A review of “The Bad Doctor: The Troubled Life and Times of Dr. Iwan James” by Ian Williams (Graphic Medicine, 2015)
By Derek Newman-Stille

“The Bad Doctor” by Ian Williams is a tale of the entwined experience of a doctor and his patients. Unlike most medical narratives that tend to reinforce the hierarchical position of doctors as the arbiters of knowledge and patients (particularly those with disabilities) as receivers of knowledge, “The Bad Doctor” complicates narratives of disability and medical authority. Williams’ exploration situates Dr. Iwan James as someone who learns from his patients, changing with each medical encounter. He is a figure who combines narratives of disability with narratives of medical experience. 

Dr. Iwan James is portrayed as a doctor who has experienced Obsessive Compulsive Disorder (OCD) his entire life, generally fixating on ideas of the occult as a threat and prayer as a method of averting disasters. Interweaving with narratives of encounters with patients, including one patient with OCD who helps Dr. James re-assess his own compulsive thoughts, Ian Williams also portrays elements from Dr. James’ childhood. Drawn with beautiful trees coming from his head that hold bubbles about all of the things that the young Iwan wants to protect, these pages about his obsessive thoughts illustrate the complexity of OCD. Young Iwan spends most nights going through a series of blessings of each family member, having to repeat these blessings if anyone or anything is missed. Even stuffed animals need a specific number of pats each night to ensure that they are protected. Williams draws circles of light around each of the things that young Iwan wants to protect, linking them together in a complex pattern of thought, and yet these images are also surrounded by caution signs depicting possible outcomes if he misses anyone.
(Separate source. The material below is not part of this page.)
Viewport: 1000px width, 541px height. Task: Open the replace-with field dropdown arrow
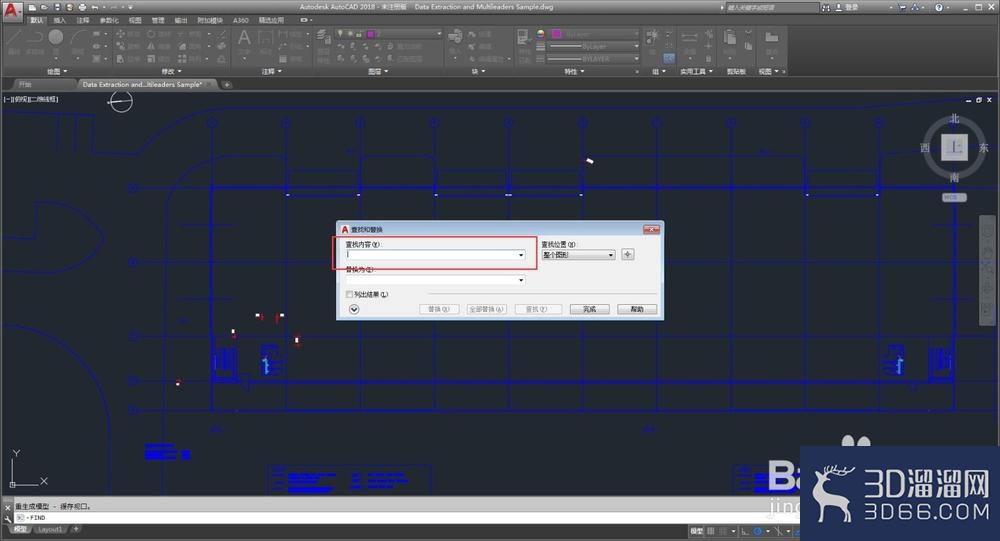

As Iwan grows up, he begins to obsess over the occult, believing that his dog died because he listened to occult music. After his wife becomes pregnant, Iwan sees occult imagery everywhere around him and seeks to try to protect his children from their influence. 

Dr. Iwan James develops coping mechanisms for his OCD, able to develop methods to control these obsessive thoughts, but they don’t disappear from the narrative. This is not a narrative of disability where there is an easy solution through a “cure”. Rather, Dr. James’ continued work on himself allows him to be a better doctor, to engage with patients from a place of knowledge, but not of arrogance. Instead, he is able to share his narrative with patients to help them to better understand themselves and their own compulsions. Dr. James still has persistent thoughts and continues to have suicidal ideation from time to time and these suicidal thoughts enter into the comic page in imagined scenes of shooting himself in the head or guillotining off his own head. Ian Williams illustrates the way that these thoughts can interrupt everyday narratives by inserting them between panels, at random, evoking the power of suicidal thoughts to seep into the mind during every day encounters.

Told through powerful snippets of encounters with patients and intense flashbacks of obsessive compulsive thoughts, “The Bad Doctor” creates a complex view of medicine and the relationship between an individual and the medical system.